Inflammatory responses are pivotal incidences in hepatic metabolic derangements. However, the underlying mechanism remains elusive. The present study aimed to evaluate the role of peroxisome proliferator-activated receptor-gamma, coactivator 1 alpha (PGC1 alpha) in IL10-mediated anti-inflammatory response, and its role in hepatic steatosis and insulin resistance. Hepatocyte-specific PGC1 alpha knock-in (LivPGC1 alpha) mice and the control mice were fed high-fat diet (HFD) for 8 weeks. IL-10 neutralizing antibody was injected into the liver of PGC1 alpha mice. A variety of biological and histological approaches were applied to assess hepatic function.
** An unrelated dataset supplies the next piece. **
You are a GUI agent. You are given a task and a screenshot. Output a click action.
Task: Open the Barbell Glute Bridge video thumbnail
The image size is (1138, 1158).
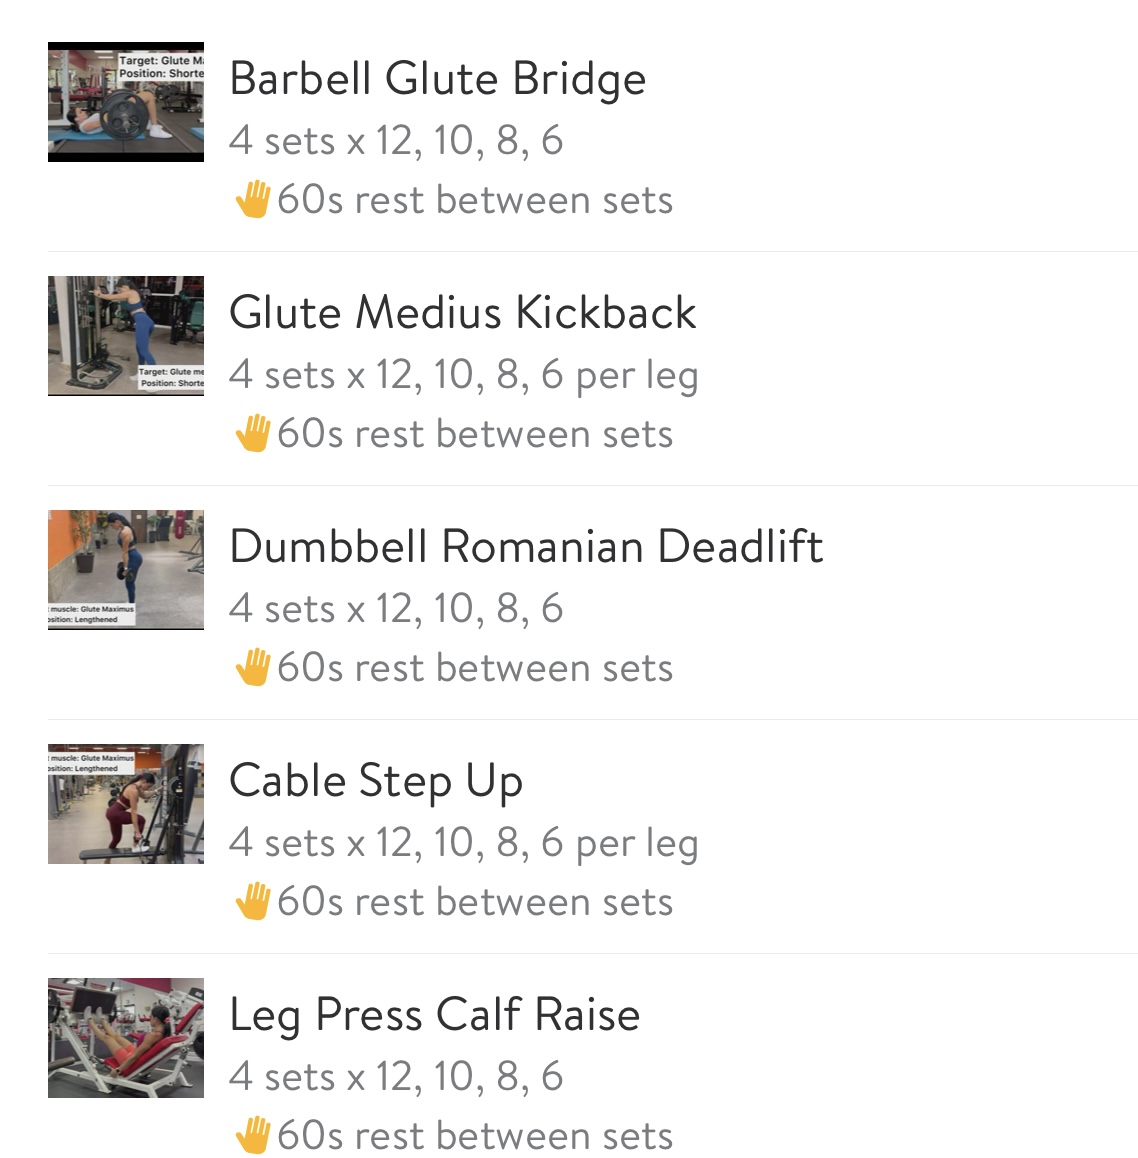126,102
We demonstrated that hepatic PGC1 alpha expression was significantly reduced in mice fed HFD. LivPGC1 alpha livers exhibited enhanced gene expressions involving mitochondrial function, and favored an accelerated lipid metabolism upon HFD. Meanwhile, LivPGC1 alpha mice revealed improved hepatic steatosis and insulin resistance. Mechanistically, PGC1 alpha bound and activated the promotor region of IL-10, thereby attenuating inflammatory response in the liver. Administration of IL10 neutralizing antibody to LivPGC1 alpha mice abolished PGC1 alpha-mediated anti-inflammatory effects in mice. Further, IL-10 neutralizing antibody intervention aggravated hepatic steatosis and insulin resistance in LivPGC1 alpha mice. Taken together, our data indicated that hepatic-specific overexpression of PGC1 alpha exerts a beneficial role in the regulation of hepatic steatosis and insulin resistance via enhancing IL10-mediated anti-inflammatory response. Pharmacological activation of PGC1 alpha-IL10 axis may be promising for the treatment of fatty liver diseases.